Bizse bu donuk kalıpların içinde, insanı şekillendiren en değerli öğeleri, gelişimimizi, iman sermayelerimizi yok ederek geçmişe yollayacağız; zaman da bunların üzerinden geçip gidecektir. Bugün, zamanın İslam kültüründen, inançlarından ve onun en önemli değerlerinden nasıl hızla uzaklaştığını görüyoruz ve biz hiçbir şey yapmıyoruz. Zamanın hareketiyle tanışık olan biz, bu ayrılığa, imanımızın geri kalışına ve zamanımızın ileri gidişine her gün tanık olmaktayız.

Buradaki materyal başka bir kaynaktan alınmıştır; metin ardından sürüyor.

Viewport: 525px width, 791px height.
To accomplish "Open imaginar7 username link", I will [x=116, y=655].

Zamanda hareket ediyoruz zorla; ileriye yöneliyoruz zorla, ama karanlıkta. Çünkü kervandan geriye kalan bir ateş gibi bıraktık İslam’ı, kalsın biz geçelim diye. Zamandaki bugünkü hareket böyledir. Yolun lambasını arkada, önceki duraklarda bıraktık ve gece vakti bilinmeze doğru hareket halindeyiz. Zamandan ayrılış ve zamanın hareketi zorunluluğu, bütün dinlerin, uygarlıkların, öğretilerin, devrimlerin ve hareketlerin hastalığıdır. Toplumdaki her öğreti, her hareket, her devinim ve her devrim, işte böylece ölmektedir; zamandan ayrılmakla, zamanla birlikte gelmemekle.

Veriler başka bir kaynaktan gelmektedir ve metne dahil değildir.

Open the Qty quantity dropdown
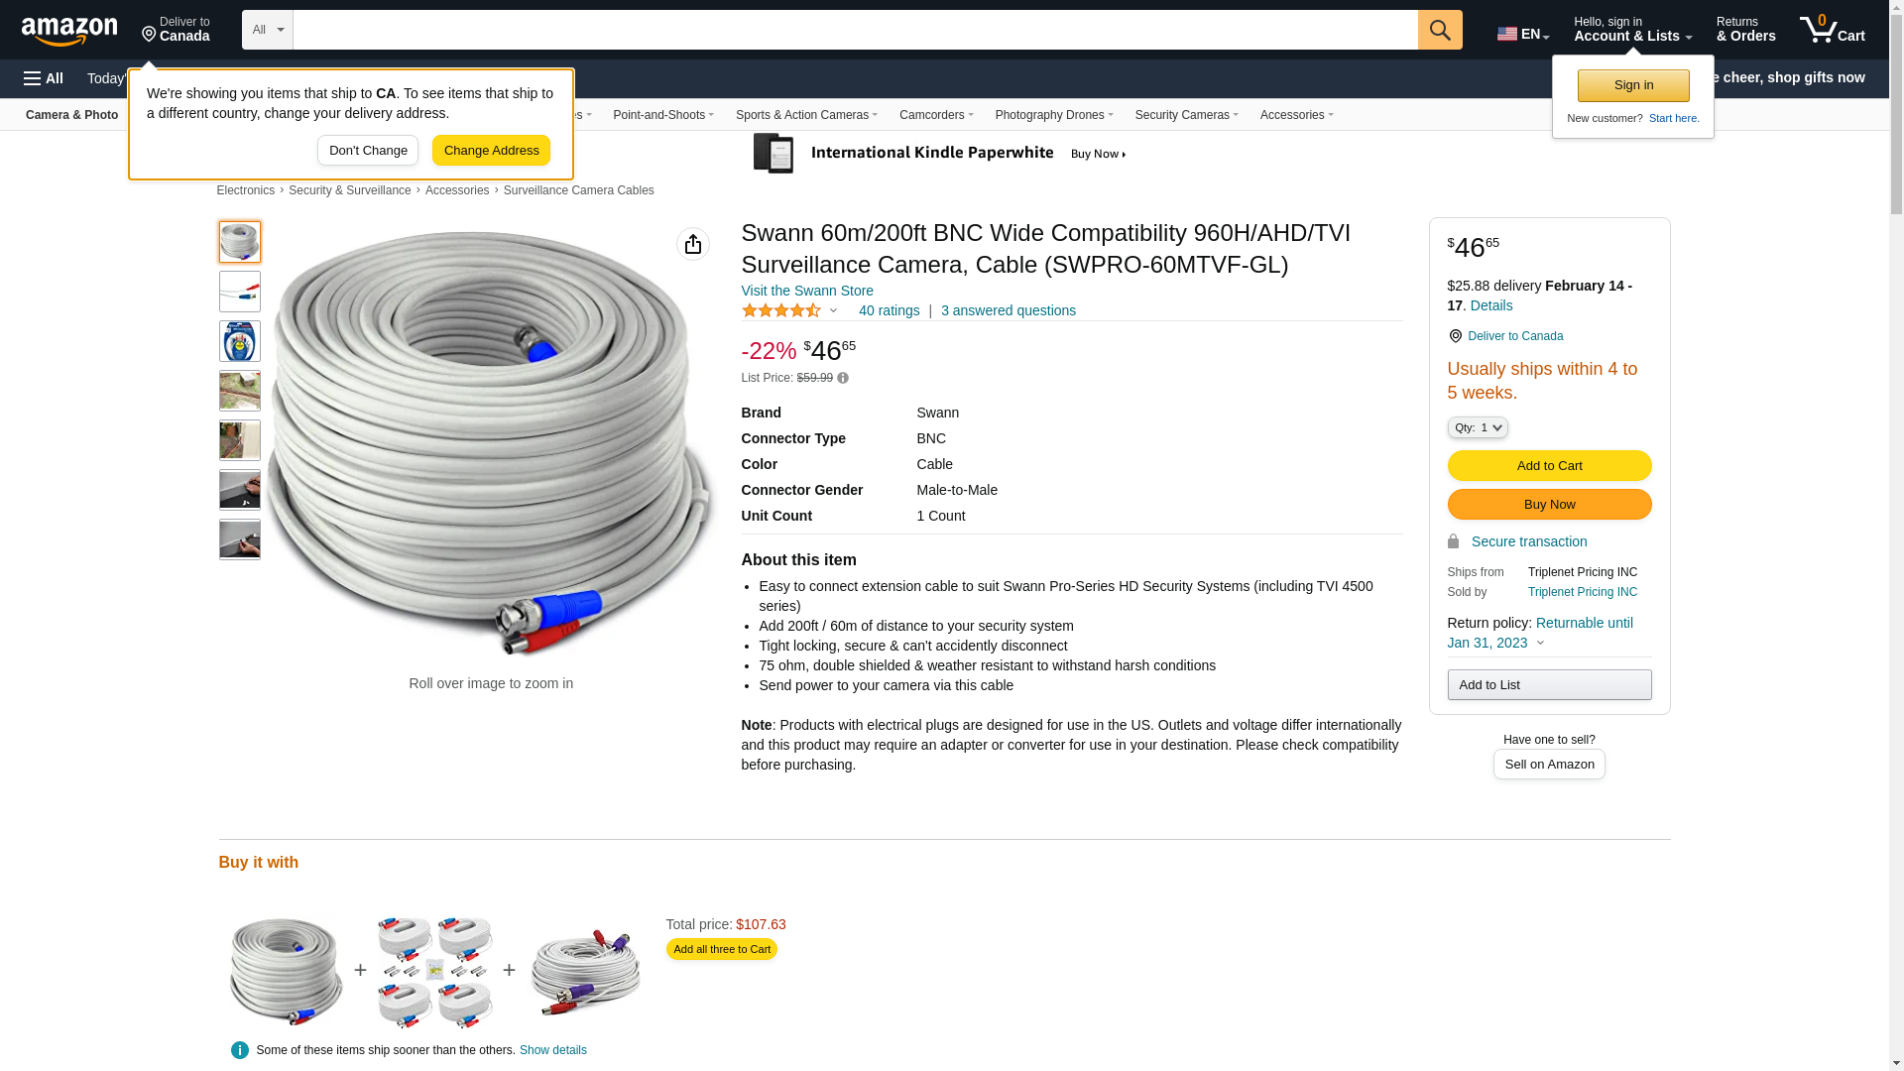 [1478, 427]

Allah’ın İslam’ı koruduğu ve İslam’ın bize gereksinimi olmadığı doğrudur; çünkü bize gereksinimi olan bir İslam’ın ancak kendine yararı olur ama İslam’a gereksinimi olan biziz. Şu ne aptalca kaygısızlıktır ki İslam her elden gittiğinde huzur içinde ve hiç üzüntü duymadan şöyle denilmektedir; “Üzülme; Allah, İslam’ı kendisinin koruyacağını vadetmiştir. Kim dedi, İslam için tasalanalım diye? Biz Müslümanlar için tasalanalım.” Senin bu kaygısızlığın şuna benzemektedir; Neyin varsa hırsız alıp götürür, yoksul, aç, muhtaç kalırsın. Ben de senin gönlünü alırım, paralara üzülme, hiç üzülme, para kaybolmaz, karşılığı merkez bankasında saklıdır diye.
[1] Ben, Mevlana'ya saygı ve inanç duymakla -ki onu insanlık tarihinde büyük sanatçılar, bilginler, duyumlar ve ruhlar arasında beş altı kişiden biri olarak görüyorum- birlikte onun toplum için zararlı olduğunu düşünüyorum. Hep Aynu'l Kudat ya da Mevlana gibi büyük arif ve işrakilerin yetenekli ve vefalı öğrencisi olmak istemişimdir. Upanişad ve Budha -ve benzerleri· gibi büyük ruhlarla olmak istemişimdir. Bunlar, ahlak, eğitim: arınma ve tezkiye öğretmeni olarak ruhu beslemektedirler. Fakat toplumun böyle bir yöneliş içinde olmasından hep kork· muşumdur. Çünkü kimi öğeler, toplum için zararlı, birey için yararlıdır; kimi zaman da birey için zararlı olan, toplum için yararlı olabilmektedir. İslam, her iki boyutun -toplum ve bireyin çıkarları- çelişkisini ortadan kaldırdığı için benim için değer taşımaktadır. Büyük İrfan -ki ruhu onarmaktadır- ile güçlü aklı -ki toplum ve uygarlığı kurar- birbirine katıp öyle yoğurmuştur ki sonradan çıkmış olan filozof ve kelamcılar olmasa bu iki boyutun birbirinden ayrılması olanaksızdır.
[2] Sisyphos: Yunan mitolojisinde kurnazlığın simgesi olan Korinthos kralı. Hadep’teki dev bir kayayı iterek tepenin doruğuna çıkarmakla cezalandırılır. Ne var ki, kaya tam doruğa vardığında yeniden aşağı yuvarlanır. Aynı olay, sonsuza dek sürüp gider. [Çev.]